The MSC module also integrates the AMD R-460L 2.0GHz (2.8GHz Turbo) or AMD R-452L 1.6GHz (2.4GHz Turbo) quad-core processors. The thermal design power (TDP) levels are 25W and 19W, respectively. The two dual-core module versions can be populated with the AMD R-260H 2.1GHz (2.6GHz Turbo) processor or the AMD R-252F 1.7GHz (2.3GHz Turbo) processor — each featuring 17W TDP. All processors support the AMD64 technology and the AMD-V virtualisation technology. The AMD Fusion Controller Hub (FCH) A75 chipset is used in combination with all CPU versions. The main memory can be expanded to 16Gbyte DDR3-1600 dual-channel SDRAM via two SO DIMM sockets.
##IMAGE_1_L##
Figure 3: The MSC C6C-A7 module family is based on AMD’s Embedded R-Series Accelerated Processing Units (APUs) and supports OpenCL
The Radeon HD7000G-Series graphics engine integrated into the AMD R-Series APU, with its excellent graphics capabilities, offers support for OpenCL 1.1, OpenGL 4.2 and DirectX 11. The modules support up to four independent displays for imaging applications. HDMI, MPEG-2 decoding, H.264 and VCE (video compression engine) support is also included.

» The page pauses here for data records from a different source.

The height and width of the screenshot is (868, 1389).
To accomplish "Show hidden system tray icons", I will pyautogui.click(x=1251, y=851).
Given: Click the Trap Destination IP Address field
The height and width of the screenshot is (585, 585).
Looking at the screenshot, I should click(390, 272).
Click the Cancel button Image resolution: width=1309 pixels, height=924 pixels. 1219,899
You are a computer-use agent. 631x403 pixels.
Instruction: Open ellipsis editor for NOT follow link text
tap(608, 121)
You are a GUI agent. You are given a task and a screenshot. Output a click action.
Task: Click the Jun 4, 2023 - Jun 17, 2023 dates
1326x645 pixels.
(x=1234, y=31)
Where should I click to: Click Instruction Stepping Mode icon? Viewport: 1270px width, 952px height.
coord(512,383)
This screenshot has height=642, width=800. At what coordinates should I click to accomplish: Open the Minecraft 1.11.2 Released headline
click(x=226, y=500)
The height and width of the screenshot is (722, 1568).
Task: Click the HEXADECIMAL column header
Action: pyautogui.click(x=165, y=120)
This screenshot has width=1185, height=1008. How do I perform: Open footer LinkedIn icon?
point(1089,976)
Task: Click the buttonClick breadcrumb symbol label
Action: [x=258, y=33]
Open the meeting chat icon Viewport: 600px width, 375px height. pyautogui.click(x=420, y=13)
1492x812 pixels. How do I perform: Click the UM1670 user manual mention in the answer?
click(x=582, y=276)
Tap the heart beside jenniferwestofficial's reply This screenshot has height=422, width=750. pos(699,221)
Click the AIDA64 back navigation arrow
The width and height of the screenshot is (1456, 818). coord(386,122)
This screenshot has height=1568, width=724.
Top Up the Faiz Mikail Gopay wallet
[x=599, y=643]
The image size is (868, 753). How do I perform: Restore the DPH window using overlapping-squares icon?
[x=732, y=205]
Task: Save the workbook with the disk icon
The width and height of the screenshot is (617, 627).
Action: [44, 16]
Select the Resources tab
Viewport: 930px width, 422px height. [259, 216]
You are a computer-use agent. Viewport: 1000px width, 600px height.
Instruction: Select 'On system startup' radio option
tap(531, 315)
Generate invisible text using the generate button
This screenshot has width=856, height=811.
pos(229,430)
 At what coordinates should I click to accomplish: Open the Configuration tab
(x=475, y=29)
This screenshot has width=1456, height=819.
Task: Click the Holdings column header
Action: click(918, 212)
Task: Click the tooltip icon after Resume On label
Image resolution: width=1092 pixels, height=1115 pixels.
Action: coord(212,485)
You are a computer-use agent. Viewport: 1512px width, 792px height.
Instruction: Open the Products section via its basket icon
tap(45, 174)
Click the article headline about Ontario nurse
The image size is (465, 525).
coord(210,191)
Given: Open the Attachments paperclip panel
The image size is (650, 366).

The MSC C6C-A7 COM Express module family offers six PCI Express x 1 channels and a PCI Express graphics (PEG) x 8 interface. In addition, all modules feature four USB 3.0 and four USB 2.0 ports, LPC, Gbit Ethernet, HD audio and four SATA interfaces at up to 300Mbyte/s. Featuring DisplayPort 1.2 and HDMI interfaces (3x digital display interface) supporting resolutions up to 4096 x 2160 (DP) and 1920 x 1200 (HDMI), along with LCD and VGA interfaces, the MSC C6C-A7 modules offer comprehensive display support.
The platform can run Microsoft Windows Embedded Standard 7 operating system, as well as Linux. The AMI based BIOS includes UEFI support. In addition to the Computer-On-Modules, MSC offers Starter Kits and suitable carrier boards, as well as cooling solutions and memory modules.
Thanks to the powerful computing and graphics capabilities, the platform is especially suited for demanding applications where 3D graphics, high-definition videos or the control of large displays are required. Typically such applications can be found in the fields of medical technology, infotainment, digital signage and gaming.